▸ What is expected:
What is needed is an exact copy of the lines from the one containing "Go to next month in calendar" through the last line of the records below, with no pictures.

Dataset entries:
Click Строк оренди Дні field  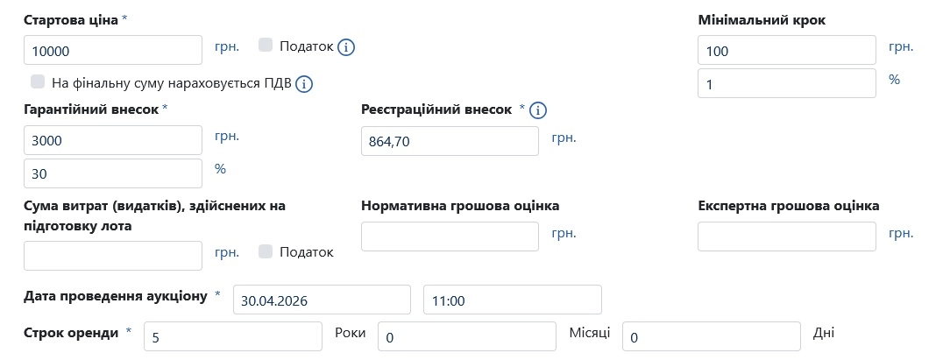click(x=712, y=336)
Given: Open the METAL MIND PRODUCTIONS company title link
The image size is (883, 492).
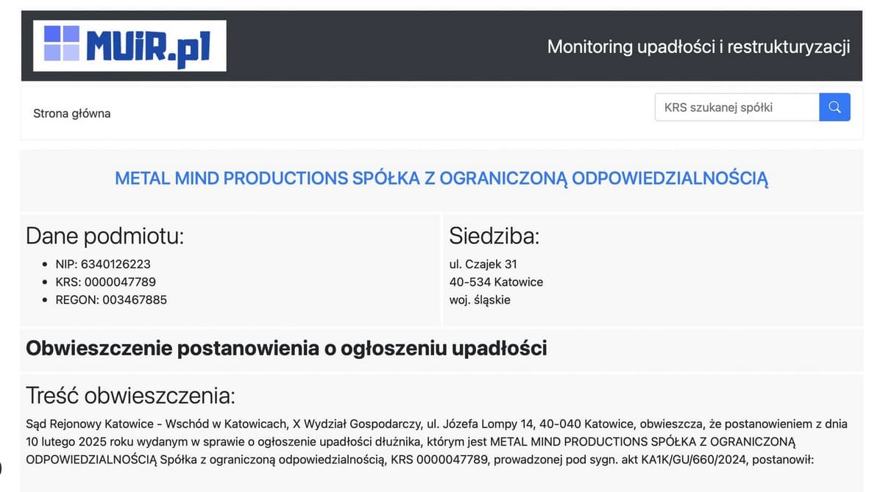Looking at the screenshot, I should point(442,178).
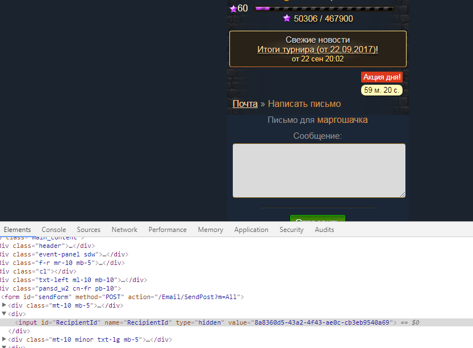Expand the mt-10 minor txt-lg div node

click(5, 339)
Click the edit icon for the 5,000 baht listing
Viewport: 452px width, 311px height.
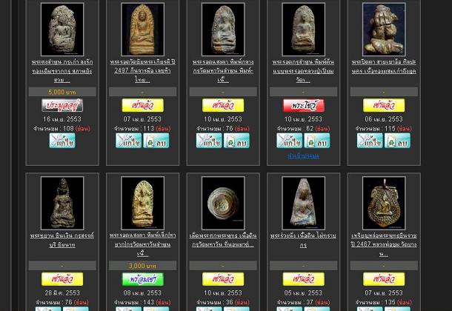62,141
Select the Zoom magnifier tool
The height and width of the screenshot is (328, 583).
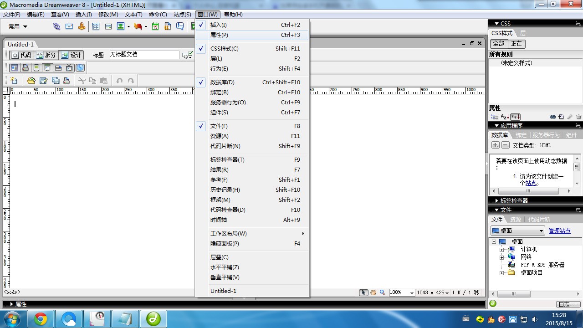click(x=382, y=292)
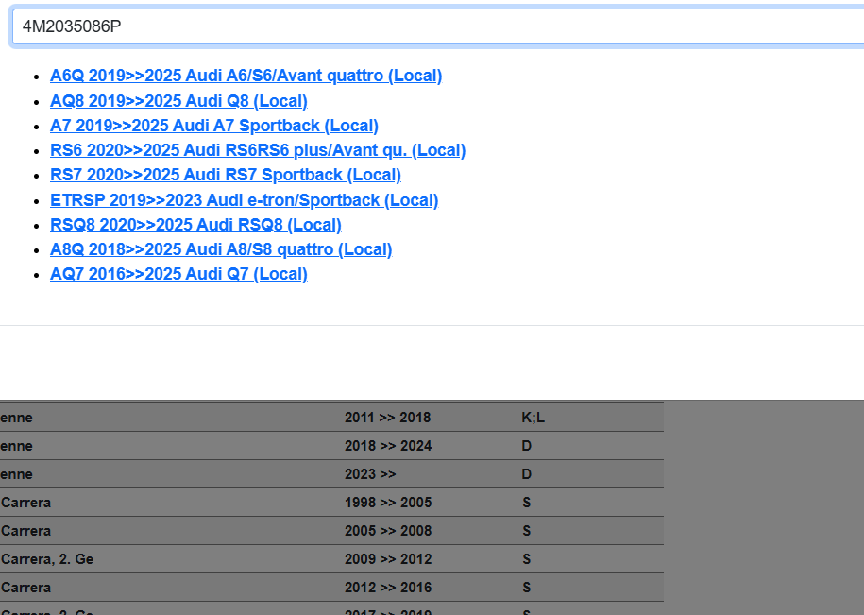This screenshot has width=864, height=615.
Task: Click the S code in the 1998 >> 2005 row
Action: (527, 503)
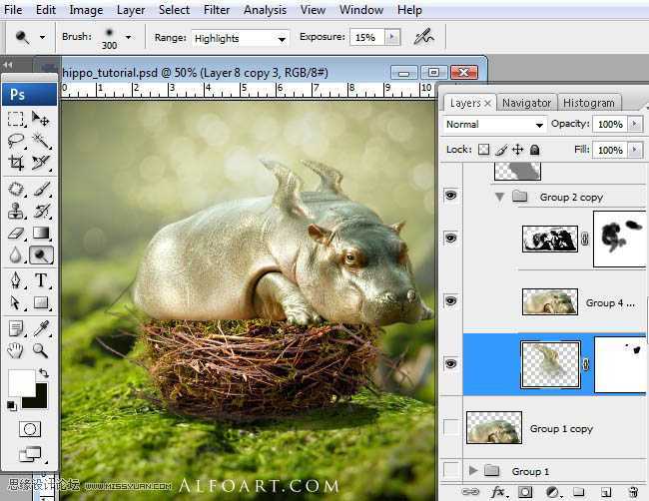This screenshot has width=649, height=501.
Task: Open the Opacity slider arrow in Layers
Action: click(x=635, y=125)
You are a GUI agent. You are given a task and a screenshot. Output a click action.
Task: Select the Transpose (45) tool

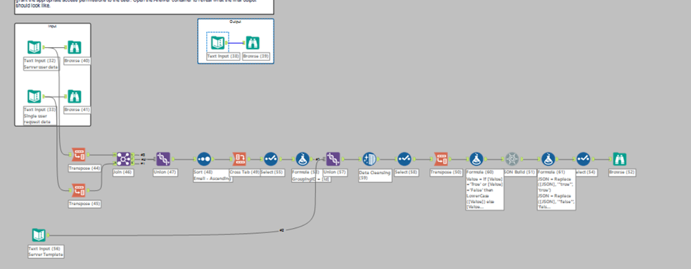79,190
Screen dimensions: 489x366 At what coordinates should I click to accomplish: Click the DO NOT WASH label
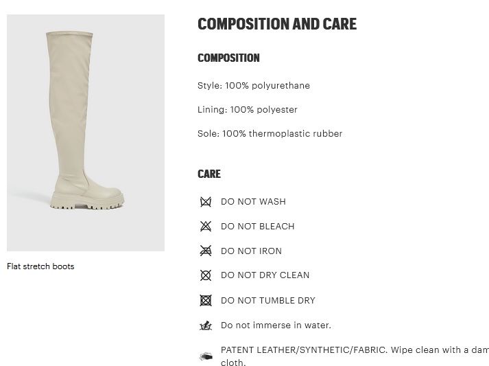[x=253, y=202]
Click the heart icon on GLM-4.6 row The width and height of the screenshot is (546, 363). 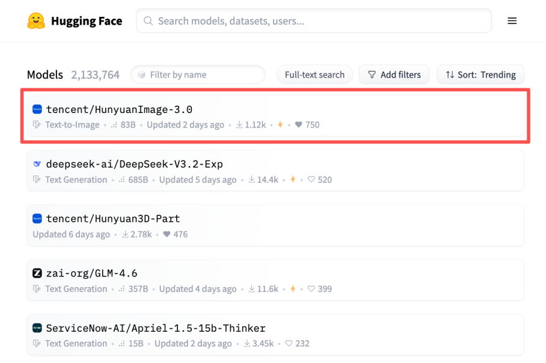tap(311, 289)
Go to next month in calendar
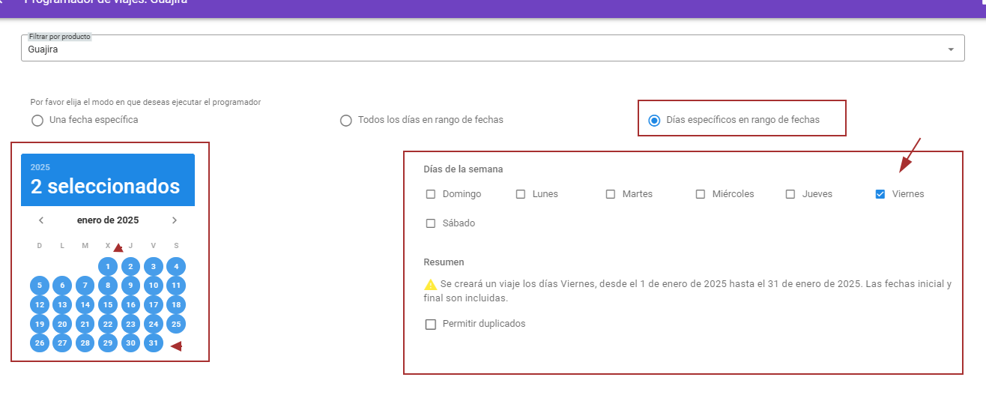Viewport: 986px width, 416px height. pos(175,220)
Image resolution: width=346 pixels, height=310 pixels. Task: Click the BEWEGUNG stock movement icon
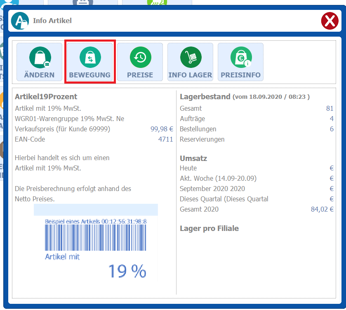point(89,62)
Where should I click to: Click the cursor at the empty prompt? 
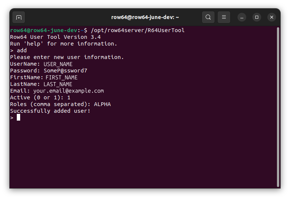pyautogui.click(x=18, y=118)
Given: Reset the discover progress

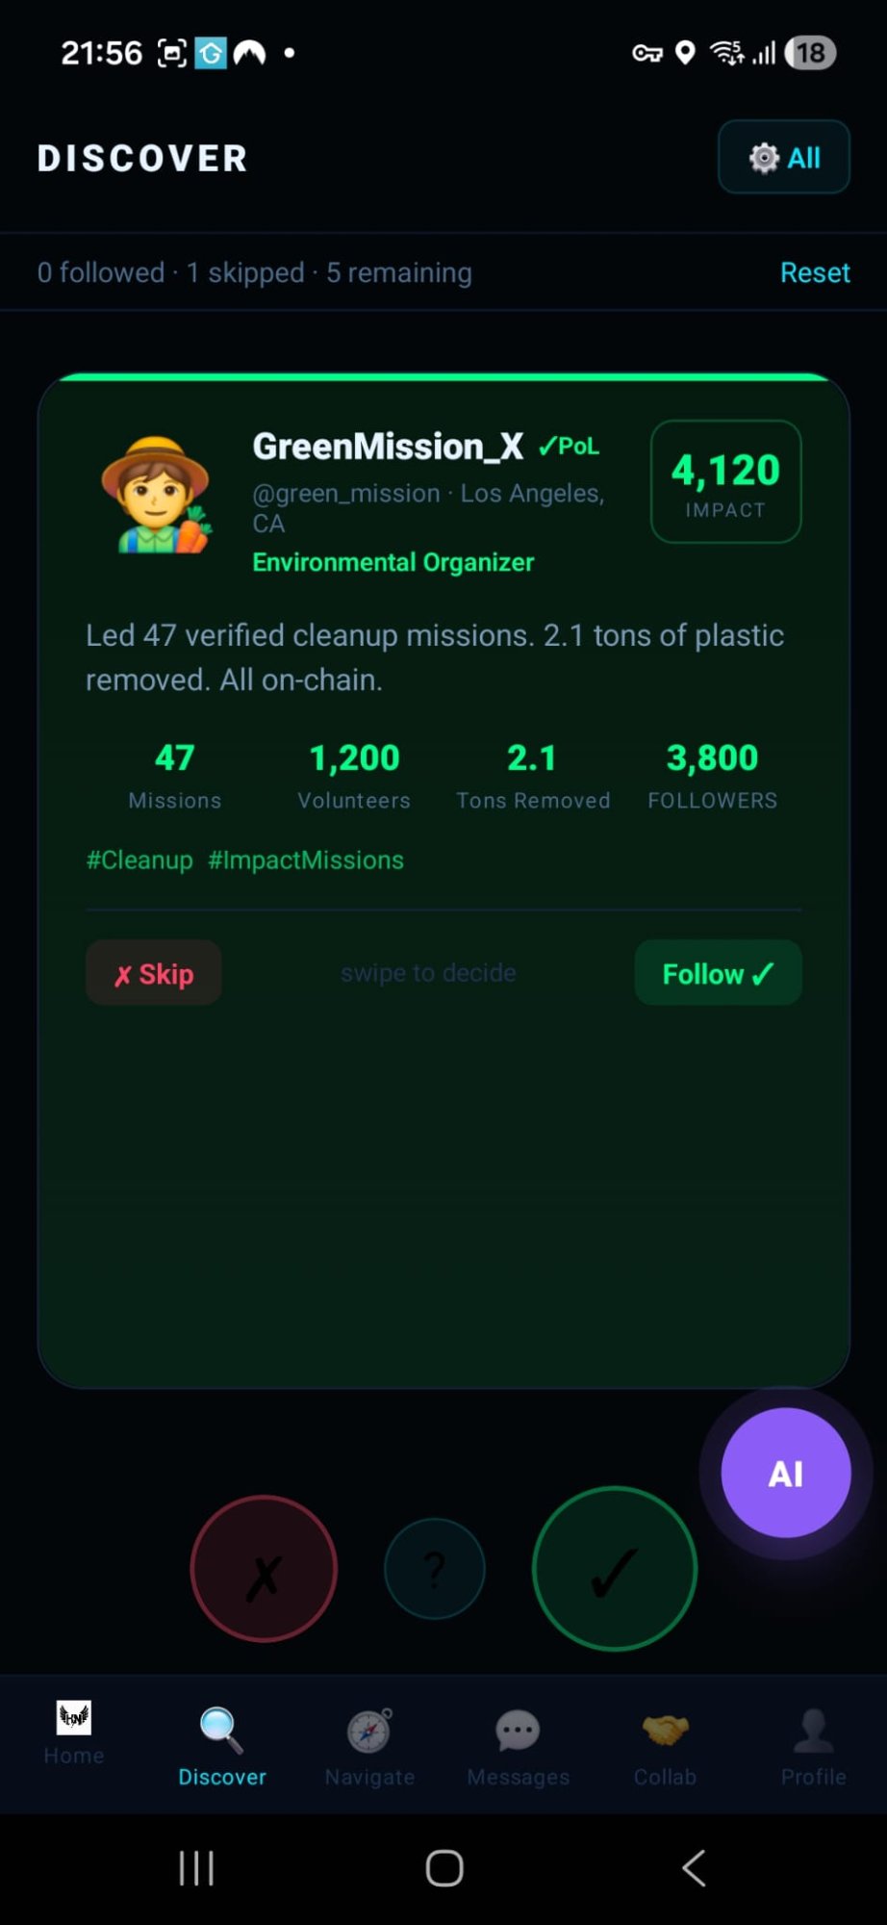Looking at the screenshot, I should pos(814,272).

▸ Task output:
Go to next month in calendar
Viewport: 986px width, 416px height. pos(175,220)
Image resolution: width=346 pixels, height=310 pixels. Task: Click the BEWEGUNG stock movement icon
point(89,62)
Where should I click to: Click the cursor at the empty prompt? 
pyautogui.click(x=18, y=118)
Given: Reset the discover progress

Looking at the screenshot, I should pos(814,272).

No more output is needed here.